One of the most frequently asked questions we receive at General Die Casters is, “what alloy should I use for my casting?” We love getting asked this question. The alloy utilized in your casting effects the final properties, function and price of your casting as well as the life on your die cast tool. Below is a simple checklist to define the best alloy for your application.
Answer following simple questions to narrow down your search:
- Will your casting experience wear from motion against another part?
- Will your casting experience temperatures in excess of 500F during use?
- Will your casting spend its life outside and be exposed to water and salt?
- Does your casting need to be pressure tight?
- Will your casting experience high loads and be expected to function as a structural component?
- Will your casting require heat treating?
383 alloy is ideal for several reasons.
- It produces a casting with very good mechanical properties that meet the requirement of most applications.
- It has the lowest price per pound because its chemical composition is very common in the secondary aluminum recycle stream.
- It is a very friendly alloy for the die caster as it fills cavities well, minimizes soldering and can be held at lower temperatures than other alloys.
If you answered “yes” to any of the questions, then a more specialized alloy should be considered. We’ve broken down common applications and their ideal alloys:
Alloys for High Temperature and Wear Resistance
If your casting will experience high temperatures and be used in a wear application, then B390 alloy is an excellent choice. Components such as engine cylinders, pistons, pumps, pulleys and brake systems are produced with B390.
B390 alloy is considered a Hypereutectic alloy because it has between 16-18% silicon. Molten aluminum becomes saturated with silicon at 13%. The excess silicon forms crystals in the metal structure that function as hard bearing material for wear and strengthen the casting at high temperatures.
B390 alloy is an excellent material in the correct application, but it has certain challenges.
B390 alloy is difficult to machine. The primary silicon crystals will wear machining tools more quickly than a typical 380 family casting. It is important that the die caster understand how to handle molten B390 alloy. Improper melt treatment results in the Silicon crystals fusing together. If the crystals grow in excess of 150 microns they can cause significant machining tool wear and can even cause stress risers in the casting.

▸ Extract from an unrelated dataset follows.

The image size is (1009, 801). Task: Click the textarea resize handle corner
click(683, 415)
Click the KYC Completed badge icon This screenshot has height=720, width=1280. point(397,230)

B390 alloy is very aggressive on die cast tooling as well. The molten material must be held at temperatures in excess of 1300F. The higher temperatures and free floating silicon crystals cause significant wear to the die cast tooling, cold chamber and melting furnaces. You can expect at least 20% less tool life using B390 than you would experience with 380 alloy.
Alloys for Corrosion Resistance
Will your casting spend its life outside and need to resist corrosion?
Copper in an aluminum die casting alloy reduces the corrosion resistance. 360 alloy with only .6% Copper is an excellent choice for castings with this requirement. Marine components and pumps are frequently produced from 360 alloy for this reason.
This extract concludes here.